Output exactly the lines below, starting with the line that has "Formação (234, 2443)" and going on through the line that has "Apelidos (523, 1936)", both included, and no other lines.

[Collected data entries]
- - -

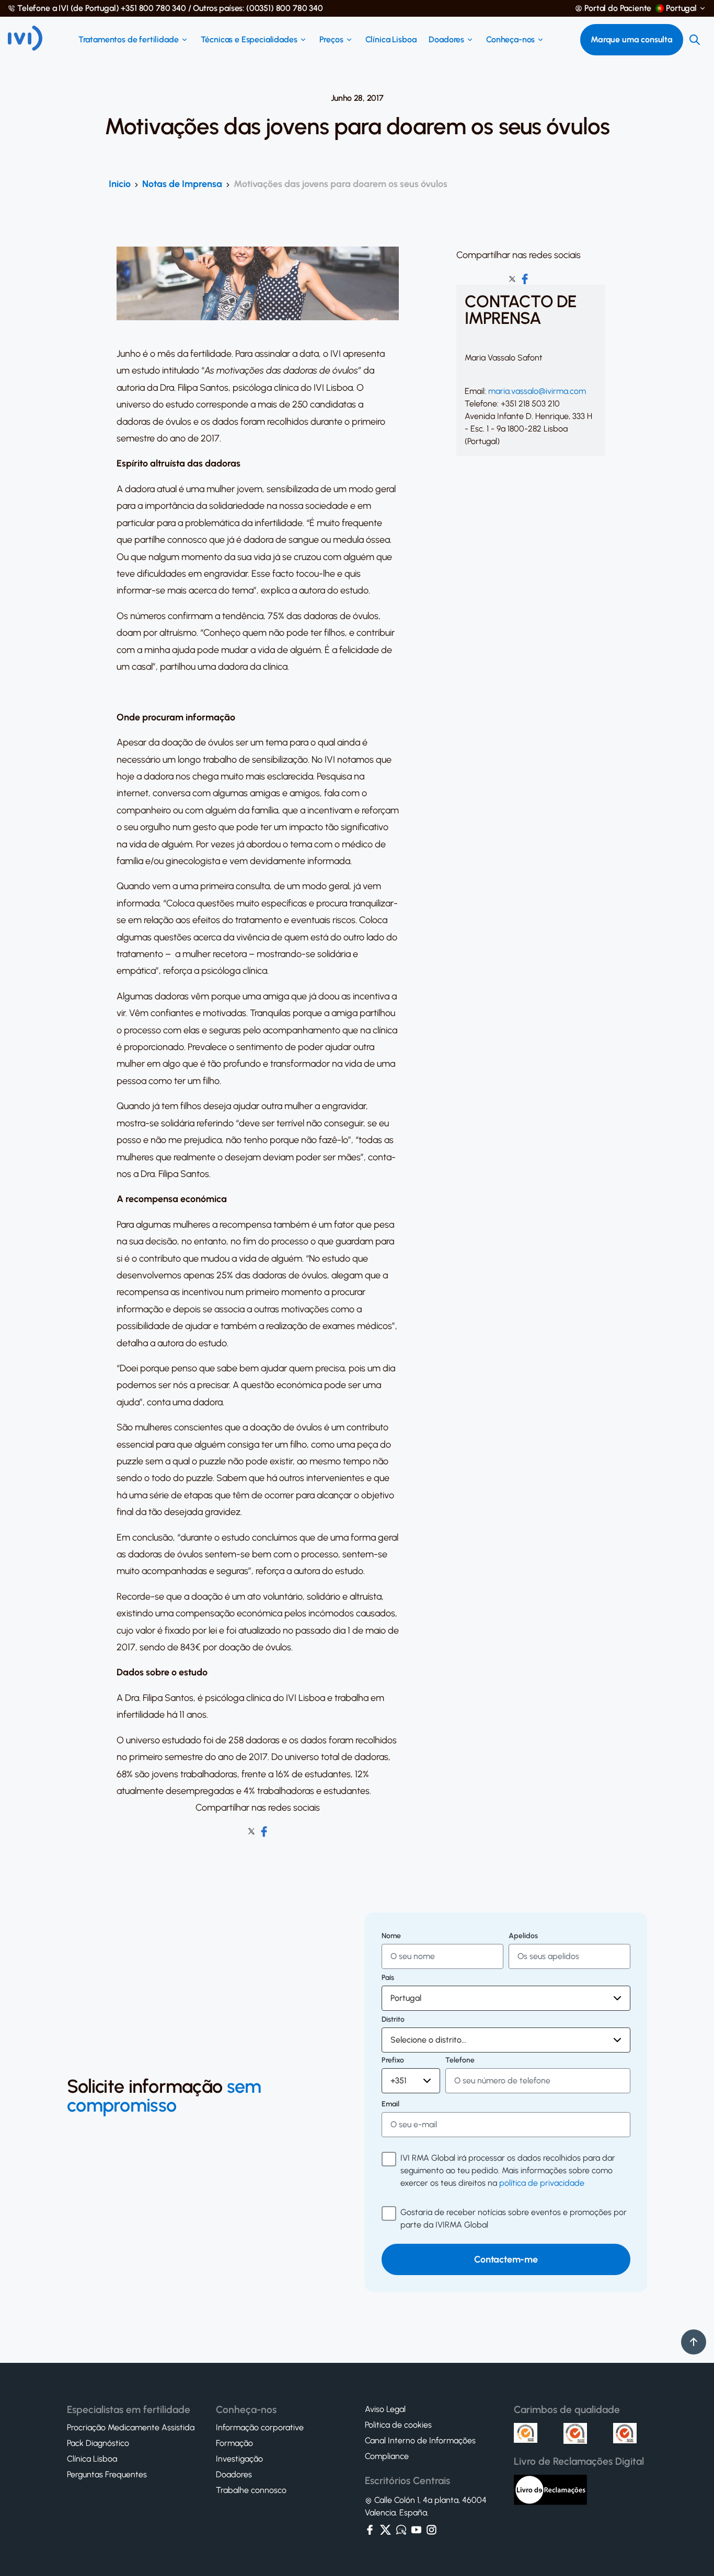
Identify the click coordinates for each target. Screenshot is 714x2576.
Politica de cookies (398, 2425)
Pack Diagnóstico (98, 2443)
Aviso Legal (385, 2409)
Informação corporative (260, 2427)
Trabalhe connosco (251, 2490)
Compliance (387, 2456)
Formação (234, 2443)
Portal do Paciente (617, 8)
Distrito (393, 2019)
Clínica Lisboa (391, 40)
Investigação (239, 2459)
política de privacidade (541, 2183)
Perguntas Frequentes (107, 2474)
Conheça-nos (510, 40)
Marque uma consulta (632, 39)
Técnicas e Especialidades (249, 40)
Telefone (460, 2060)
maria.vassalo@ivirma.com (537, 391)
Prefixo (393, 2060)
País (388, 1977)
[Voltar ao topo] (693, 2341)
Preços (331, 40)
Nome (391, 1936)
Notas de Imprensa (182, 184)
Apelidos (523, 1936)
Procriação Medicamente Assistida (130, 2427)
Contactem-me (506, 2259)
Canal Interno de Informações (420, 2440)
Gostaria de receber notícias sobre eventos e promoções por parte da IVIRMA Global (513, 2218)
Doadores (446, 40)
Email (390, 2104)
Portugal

- - -

Expected output:
Formação (234, 2443)
Portal do Paciente (617, 8)
Distrito (393, 2019)
Clínica Lisboa (391, 40)
Investigação (239, 2459)
política de privacidade (541, 2183)
Perguntas Frequentes (107, 2474)
Conheça-nos (510, 40)
Marque uma consulta (632, 39)
Técnicas e Especialidades (249, 40)
Telefone (460, 2060)
maria.vassalo@ivirma.com (537, 391)
Prefixo (393, 2060)
País (388, 1977)
[Voltar ao topo] (693, 2341)
Preços (331, 40)
Nome (391, 1936)
Notas de Imprensa (182, 184)
Apelidos (523, 1936)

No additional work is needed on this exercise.